This example shows how to generate CUDA® MEX for a you only look once (YOLO) v3 object detector with custom layers. The example uses YOLO v3 object detection to illustrate:
CUDA code generation for a deep learning network with custom layers.
Convert a deep learning dlnetwork
object into a DAGNetwork
object for code generation.
YOLO v3 improves upon YOLO v2 by adding detection at multiple scales to help detect smaller objects. Moreover, the loss function used for training is separated into mean squared error for bounding box regression and binary cross-entropy for object classification to help improve detection accuracy. This example uses the YOLO v3 network trained in the Object Detection Using YOLO v3 Deep Learning example from the Computer Vision Toolbox (TM). For more information, see Object Detection Using YOLO v3 Deep Learning (Computer Vision Toolbox).

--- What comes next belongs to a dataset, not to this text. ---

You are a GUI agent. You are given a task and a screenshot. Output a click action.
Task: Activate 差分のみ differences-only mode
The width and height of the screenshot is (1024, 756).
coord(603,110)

CUDA enabled NVIDIA® GPU and compatible driver.
For non-MEX builds such as static, dynamic libraries or executables, this example has the following additional requirements.
NVIDIA CUDA toolkit.
NVIDIA cuDNN library.
Environment variables for the compilers and libraries. For more information, see Third-Party Hardware (GPU Coder) and Setting Up the Prerequisite Products (GPU Coder).
To verify that the compilers and libraries for running this example are set up correctly, use the coder.checkGpuInstall
(GPU Coder) function.
envCfg = coder.gpuEnvConfig('host'); envCfg.DeepLibTarget = 'cudnn'; envCfg.DeepCodegen = 1; envCfg.Quiet = 1; coder.checkGpuInstall(envCfg);
The YOLO v3 network in this example is based on squeezenet
, and uses the feature extraction network in SqueezeNet with the addition of two detection heads at the end. The second detection head is twice the size of the first detection head, so it is better able to detect small objects. Note that any number of detection heads of different sizes can be specified based on the size of the objects to be detected. The YOLO v3 network uses anchor boxes estimated using training data to have better initial priors corresponding to the type of data set and to help the network learn to predict the boxes accurately. For information about anchor boxes, see Anchor Boxes for Object Detection (Computer Vision Toolbox).
The YOLO v3 network in this example is illustrated in the following diagram.
Each detection head predicts the bounding box coordinates (x, y, width, height), object confidence, and class probabilities for the respective anchor box masks. Therefore, for each detection head, the number of output filters in the last convolution layer is the number of anchor box mask times the number of prediction elements per anchor box. The detection heads comprise the output layer of the network.
Download the YOLO v3 network trained in the Object Detection Using YOLO v3 Deep Learning example. To train the network yourself, see Object Detection Using YOLO v3 Deep Learning (Computer Vision Toolbox).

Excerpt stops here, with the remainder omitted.